Trio composition by Graham Waterhouse

Gestural Variations, Op. 43, is a trio composition by Graham Waterhouse in 1997 originally for oboe, bassoon and piano. Later versions are scored for clarinet, cello and piano (1999) and flute, cello and piano (2009).

== Movements ==

The composition of about 14 minutes presents a theme with six character variations, framed by an introduction and a postlude. Each variation expresses a movement or gesture similar to a mime artist or a dancer.

- Introduction
- Theme
- Var. 1 (abrupt, jerky)
- Var. 2 (slow, graceful)
- Var. 3 (fleeting, breathless)
- Var. 4 (pensive, hesitating)
- Var. 5 (threatening, menacing)
- Var. 6 (exuberant, ebullient)
- Postlude

== History ==

Gestural Variations, op. 43, was commissioned by bassoonist Henry Skolnick and written for the annual conference 1997 of the International Double Reed Society (IDRS). It was first performed in 1997 by John Dee, Henry Skolnick and José Lopez at the Northwestern University, Evanston, Illinois. G. Salter remarked in the "Double Reed News": "The composer's purposeful use of ambiguous, shifting harmonies and overlapping unisons sets these contrasts in miniature apart from much that is being written today, conveying the uncertainties of our times." This first version follows the scoring of Poulenc's Trio for oboe, bassoon and piano.
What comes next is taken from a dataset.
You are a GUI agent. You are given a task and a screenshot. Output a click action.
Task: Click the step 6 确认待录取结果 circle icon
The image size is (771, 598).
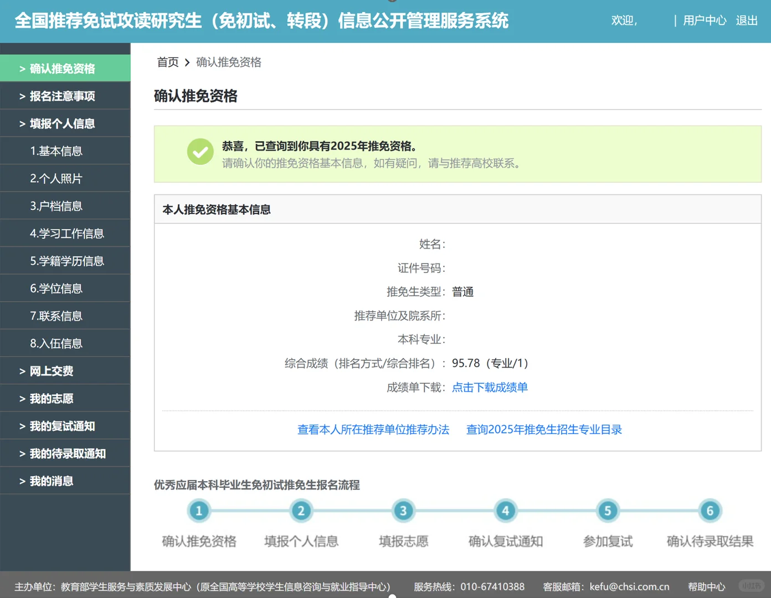(710, 511)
A second version, op. 43a, was written in 1999 for clarinet, cello and piano, a trio combination for which Beethoven composed his Trio op. 11 (Gassenhauer-Trio), Johannes Brahms his Klarinettentrio op. 114 and Alexander Zemlinsky his Trio op. 3, among others. This setting of Gestural Variations appears on a recording Portrait, a selection of the composer's chamber music on Cybele Records, played by Markus Schön as the clarinettist, Waterhouse as the cellist, and Michael Wendeberg as the pianist. A review of Hubert Culot stated: The "highly contrasted variations display a remarkable instrumental mastery, that makes this work a feast from first to last." The versions were published by Hofmeister, Leipzig, in 1998 and 1999 respectively.
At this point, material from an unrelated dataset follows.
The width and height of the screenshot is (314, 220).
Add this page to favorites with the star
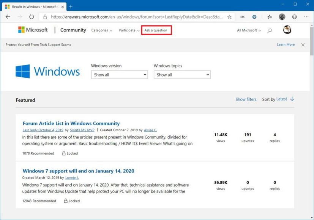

Gestural Variations in a third version, op. 43b, for oboe, cello and piano was awarded a prize at the competition of Via Nova in Weimar and premiered there on 31 March 2000.

The UK premiere of the clarinet version was played on 5 November 2002 in a Composer Portrait Concert with Graham Waterhouse in the St. Cyprian's Church in London.

The original version opened the Welcome Recital 6 of the British Double Reed Society at the IDRS conference 2009 in Birmingham, played by Richard Simpson, Julie Price and Janet Simpson.

A fourth version, op. 43c, for flute, cello and piano was premiered at the Gasteig Munich on 20 December 2009, played by Jens Josef, Waterhouse, and Rudi Spring. This version was played there again on 11 April 2010, this time with Christopher White as the pianist.